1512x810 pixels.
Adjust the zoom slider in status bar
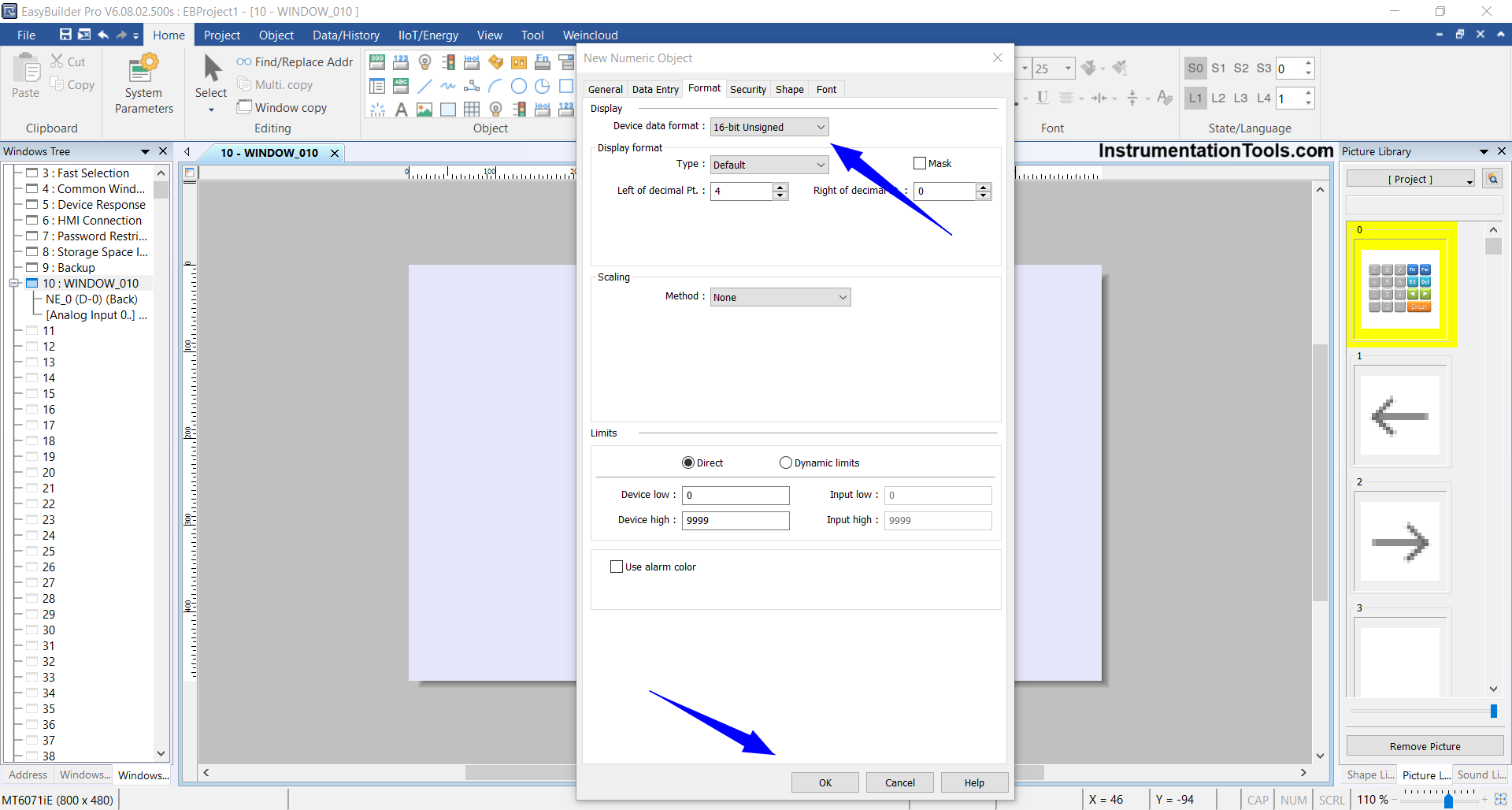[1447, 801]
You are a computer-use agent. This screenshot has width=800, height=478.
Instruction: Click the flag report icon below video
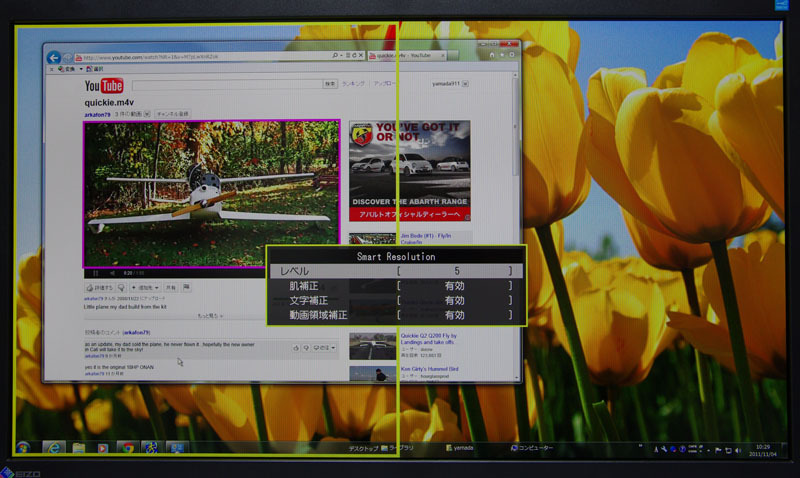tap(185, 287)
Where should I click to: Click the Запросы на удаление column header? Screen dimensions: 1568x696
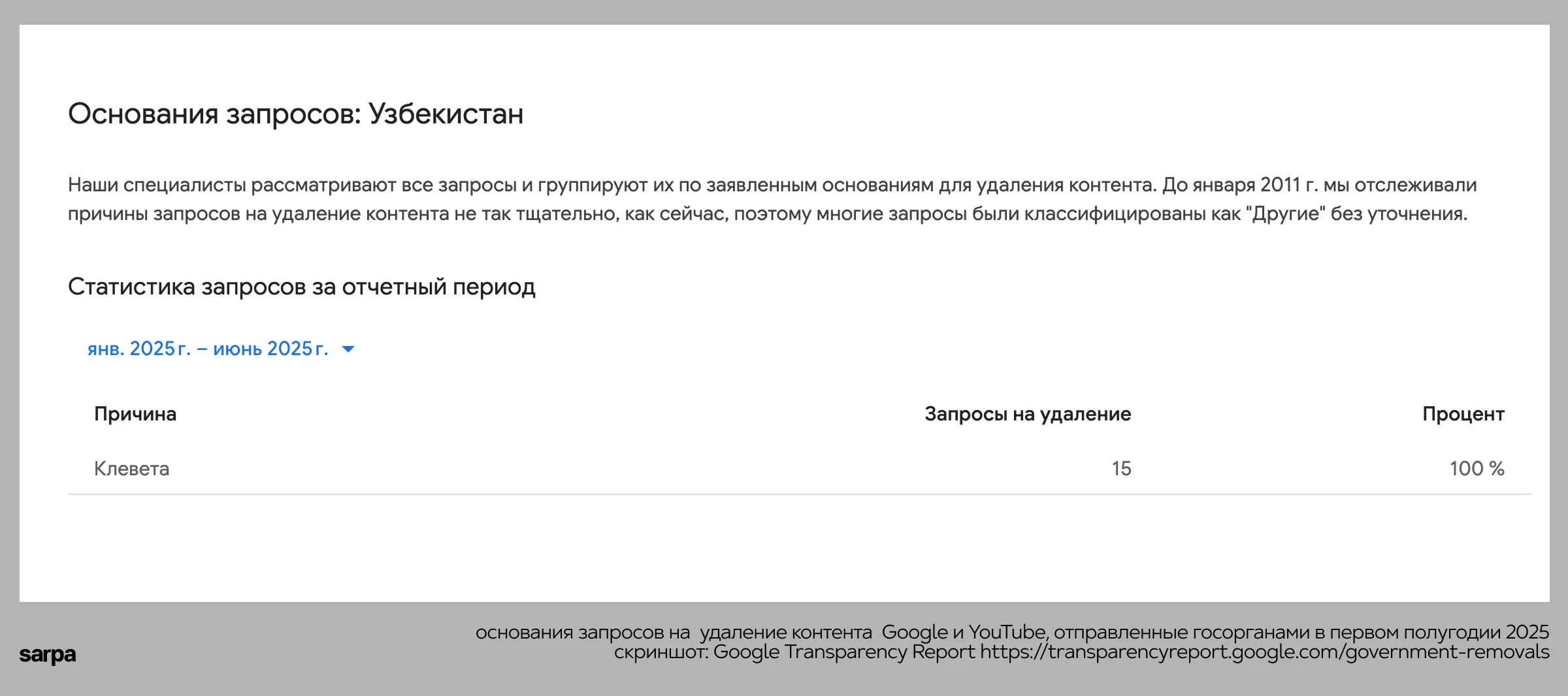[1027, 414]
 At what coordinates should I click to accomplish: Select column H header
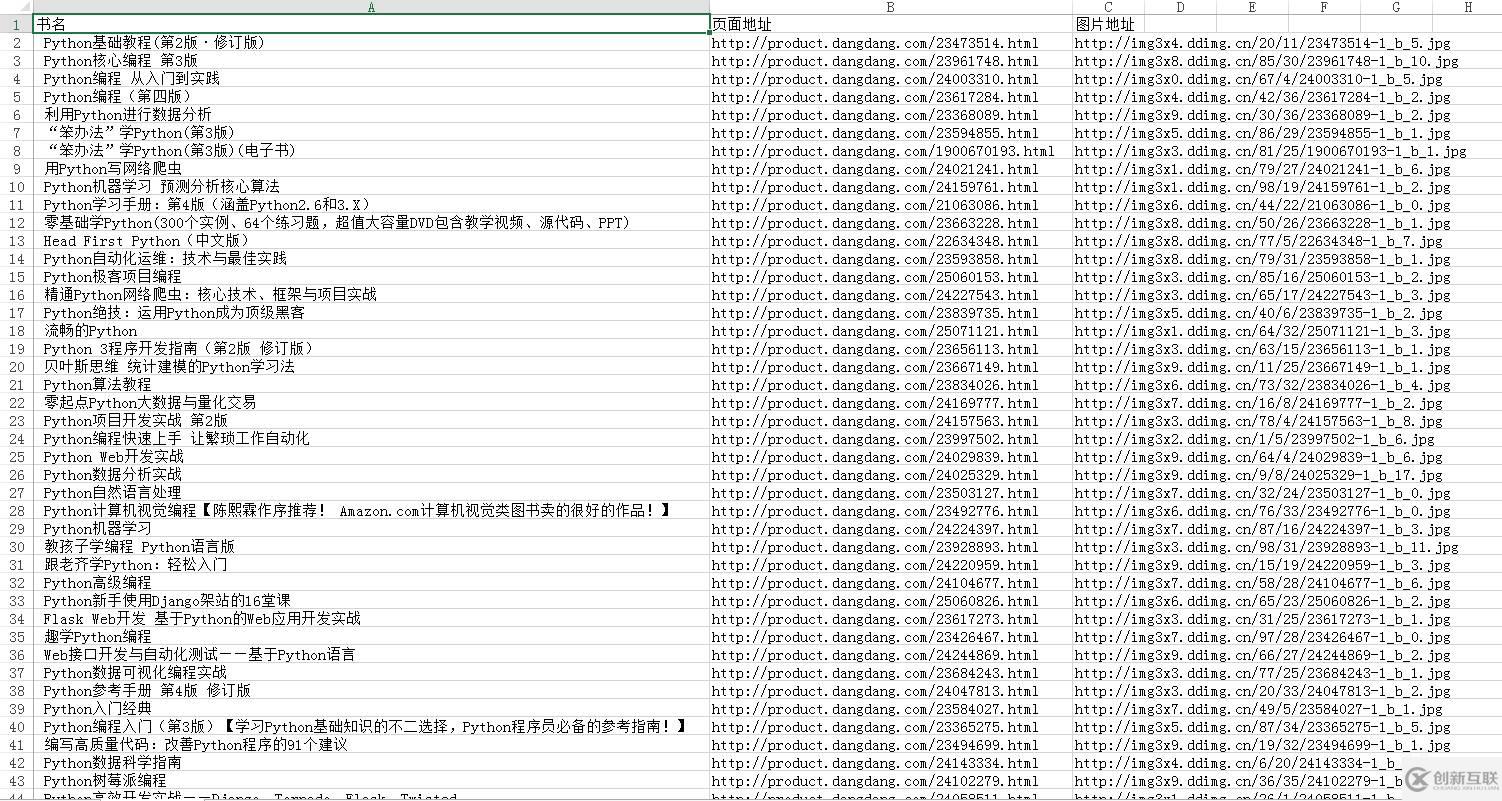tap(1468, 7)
════════════════════
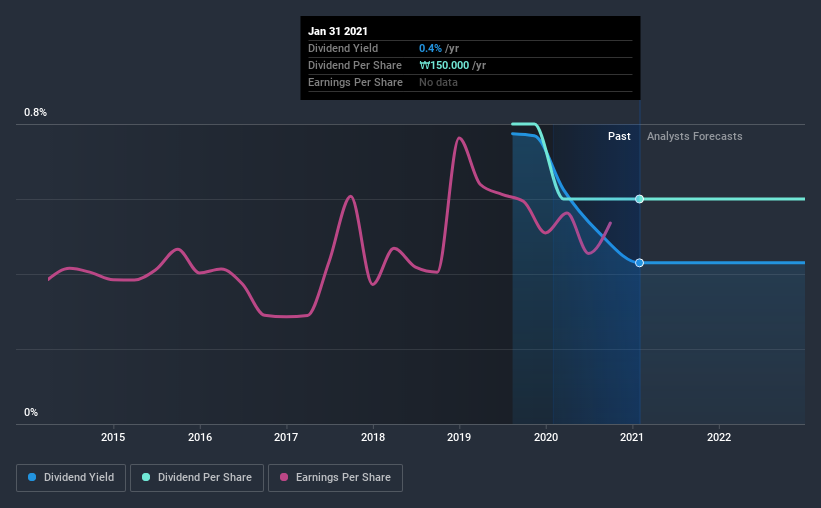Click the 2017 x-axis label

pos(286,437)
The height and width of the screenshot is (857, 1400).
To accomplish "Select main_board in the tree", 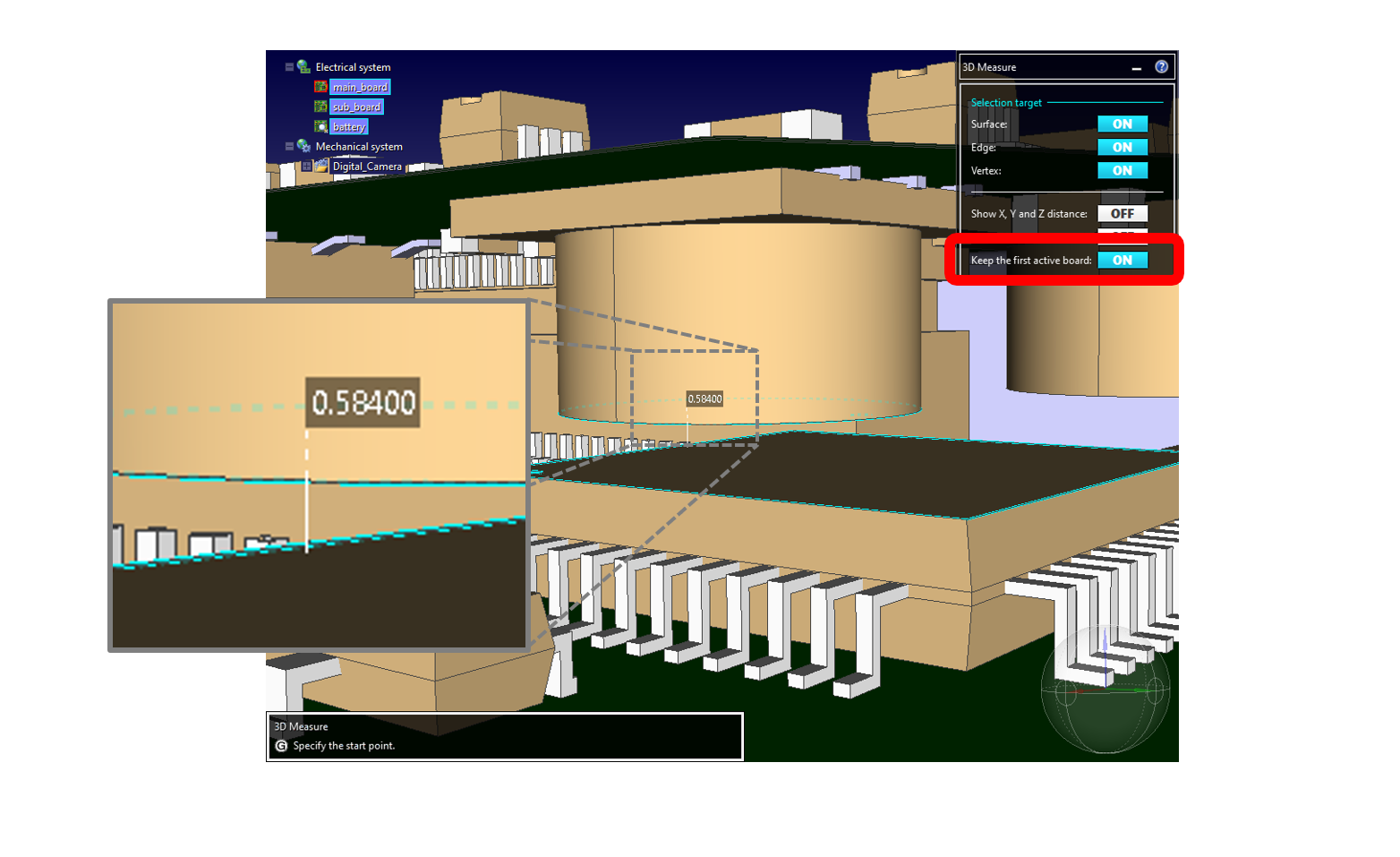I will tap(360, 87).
════════════════════
Rewrite the records in the stretch from the line containing "1512x810 pixels." through the line containing "tap(1468, 7)", swapping "zoom slider" for "volume slider" and keeping everything else the same. Leave the pictures out of your answer.

Expected output:
1512x810 pixels.
Adjust the volume slider in status bar
[1447, 801]
You are a computer-use agent. This screenshot has width=800, height=478.
Instruction: Click the flag report icon below video
tap(185, 287)
Where should I click to: Click the Запросы на удаление column header? Screen dimensions: 1568x696
[1027, 414]
 At what coordinates should I click to accomplish: Select column H header
tap(1468, 7)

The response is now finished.